HealthDay News — The Zika virus contains 10 proteins, but only two — NS4A and NS4B — are linked to microcephaly, according to a study published online in Cell Stem Cell.
“We now know the molecular pathway, so we made the first big step toward target therapy for Zika-induced microcephaly,” corresponding author Jae Jung, PhD, of the Keck School of Medicine at the University of Southern California in Los Angeles, said in a university news release. “Years from now, one shot or a series of shots could target the proteins NS4A and NS4B or their collaborator.”
The USC researchers said they’re trying to learn more about NS4A and NS4B through mouse studies and induced pluripotent stem cells-derived brain organoids.

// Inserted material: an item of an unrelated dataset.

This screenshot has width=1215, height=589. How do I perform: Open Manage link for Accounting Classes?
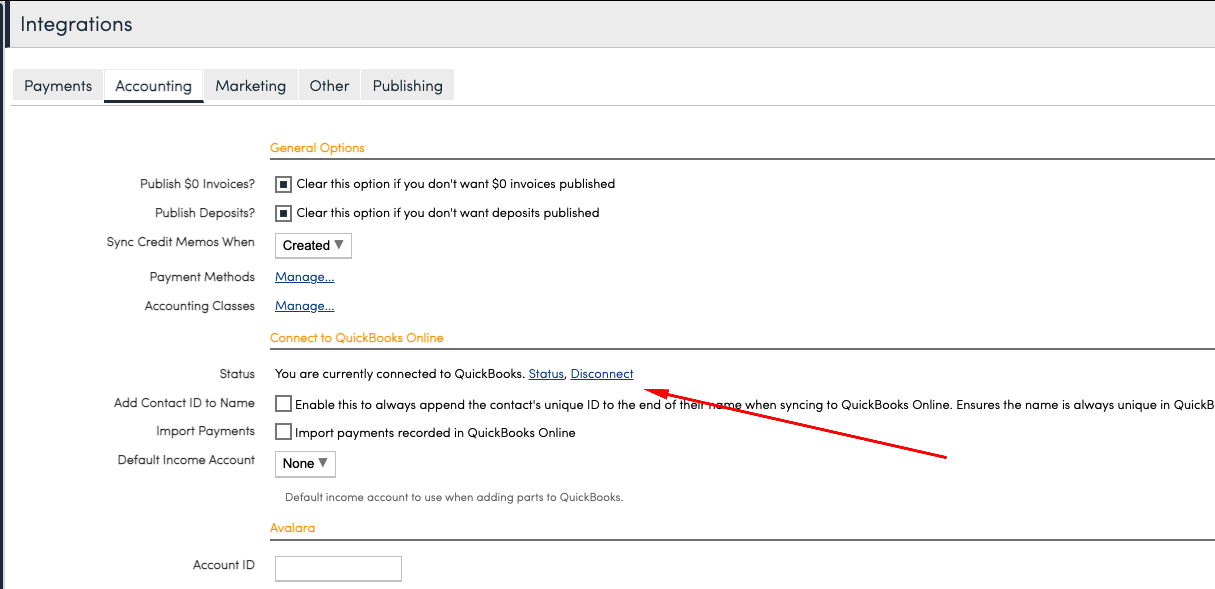[304, 306]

“It is important to remember that not every pregnant woman infected with Zika virus gives birth to a baby with microcephaly. Nevertheless, we are trying to develop a cure for that percentage that does get Zika-related microcephaly,” study corresponding coauthor Zhen Zhao, PhD, an assistant professor of research physiology and biophysics at the University of Southern California, said in the news release.
Liang Q, Luo Z, Zeng J, et al. Zika Virus NS4A and NS4B Proteins Deregulate Akt-mTOR Signaling in Human Fetal Neural Stem Cells to Inhibit Neurogenesis and Induce Autophagy. Cell Stem Cell. 2016; doi:10.1016/j.stem.2016.07.019.